When a judge in a German court suspended a lawsuit between Samsung and Apple last week, it was only the latest in a long series of such lawsuits. Why do all of the tech companies seem to be waging their intellectual property battles in Germany?

Steven Benathen, a student at the Illinois College of Law, asked the same question last April, after Microsoft announced it would be moving its European distribution center from Germany to the Netherlands.

“German patent law has made the country something of a patent shelter in Europe,” Benathen said in an article from the April 2012 Illinois Business Law Journal. “Germany provides expedient decisions and easy-to-obtain injunctions that are hard to challenge for defendants. All that sounds fantastic until a corporation or small business is the target of those laws rather than the one benefitting.”
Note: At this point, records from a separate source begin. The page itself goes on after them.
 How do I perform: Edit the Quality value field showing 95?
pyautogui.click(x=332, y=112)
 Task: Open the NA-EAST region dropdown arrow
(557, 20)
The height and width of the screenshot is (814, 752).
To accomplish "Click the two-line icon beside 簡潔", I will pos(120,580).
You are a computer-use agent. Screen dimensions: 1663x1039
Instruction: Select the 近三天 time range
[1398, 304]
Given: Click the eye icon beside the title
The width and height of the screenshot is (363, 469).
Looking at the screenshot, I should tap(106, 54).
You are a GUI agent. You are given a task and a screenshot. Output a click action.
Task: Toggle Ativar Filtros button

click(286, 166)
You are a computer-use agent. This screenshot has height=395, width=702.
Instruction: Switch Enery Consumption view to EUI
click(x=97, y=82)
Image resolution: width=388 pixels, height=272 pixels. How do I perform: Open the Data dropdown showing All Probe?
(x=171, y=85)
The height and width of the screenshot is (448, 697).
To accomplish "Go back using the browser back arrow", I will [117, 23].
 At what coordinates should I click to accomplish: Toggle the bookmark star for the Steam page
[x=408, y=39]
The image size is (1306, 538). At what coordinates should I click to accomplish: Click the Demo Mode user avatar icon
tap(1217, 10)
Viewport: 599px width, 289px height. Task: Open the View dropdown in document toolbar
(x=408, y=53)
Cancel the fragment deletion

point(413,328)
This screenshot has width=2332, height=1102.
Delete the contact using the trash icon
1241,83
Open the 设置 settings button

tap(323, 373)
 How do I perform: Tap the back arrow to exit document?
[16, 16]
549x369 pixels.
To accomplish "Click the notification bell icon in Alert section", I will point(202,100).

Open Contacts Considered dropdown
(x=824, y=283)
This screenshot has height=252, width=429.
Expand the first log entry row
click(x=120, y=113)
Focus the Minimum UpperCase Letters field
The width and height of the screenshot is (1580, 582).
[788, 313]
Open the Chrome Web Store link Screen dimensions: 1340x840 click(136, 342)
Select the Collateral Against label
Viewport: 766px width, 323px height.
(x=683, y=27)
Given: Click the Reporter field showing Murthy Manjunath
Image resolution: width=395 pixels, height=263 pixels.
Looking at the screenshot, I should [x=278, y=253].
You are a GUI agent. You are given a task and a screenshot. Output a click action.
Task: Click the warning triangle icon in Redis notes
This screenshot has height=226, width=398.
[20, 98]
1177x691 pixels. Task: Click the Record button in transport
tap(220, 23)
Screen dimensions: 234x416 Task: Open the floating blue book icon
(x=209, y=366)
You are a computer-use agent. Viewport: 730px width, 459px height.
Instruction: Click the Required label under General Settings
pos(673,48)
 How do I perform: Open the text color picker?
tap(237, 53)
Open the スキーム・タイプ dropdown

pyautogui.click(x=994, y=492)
Benathen explains that nearly two-thirds of all patent claims in Europe are filed in Germany because claimants want to take advantage of the quick decisions available from people who know what they are talking about.

“German patent judges are all also engineers who have specifically studied patent law,” Benathen continues. “Cases are turned around in six to eight months with cases taking fifteen months in Dusseldorf. Appeals are completed within 1 to 1.5 years. However the most desirable aspect of the German patent system is the ease with which injunctions are granted.”

It’s those injunctions that keep Apple and Samsung at each other’s throats in the German court system.

German patent court appears to simply be the easiest way for one company to leverage the growing power that intellectual property advocates have with the world’s governing bodies to force their competitors out of business — or at least out of the German marketplace, with its 81 million residents.

"The impact is higher in the German market, due to its size, so that is a good place to start," Joachim Henkel, a professor at the Technical University of Munich, told PCWorld in 2012. "Courts that deal with these things are specialized and comparatively fast."

Henkel added that it's all a matter of what the suing companies want: They file in the U.S. courts if they just want money. But if they want to screw over the competitors and halt their business with a big government ban-hammer, then they’ve got to get into that German court.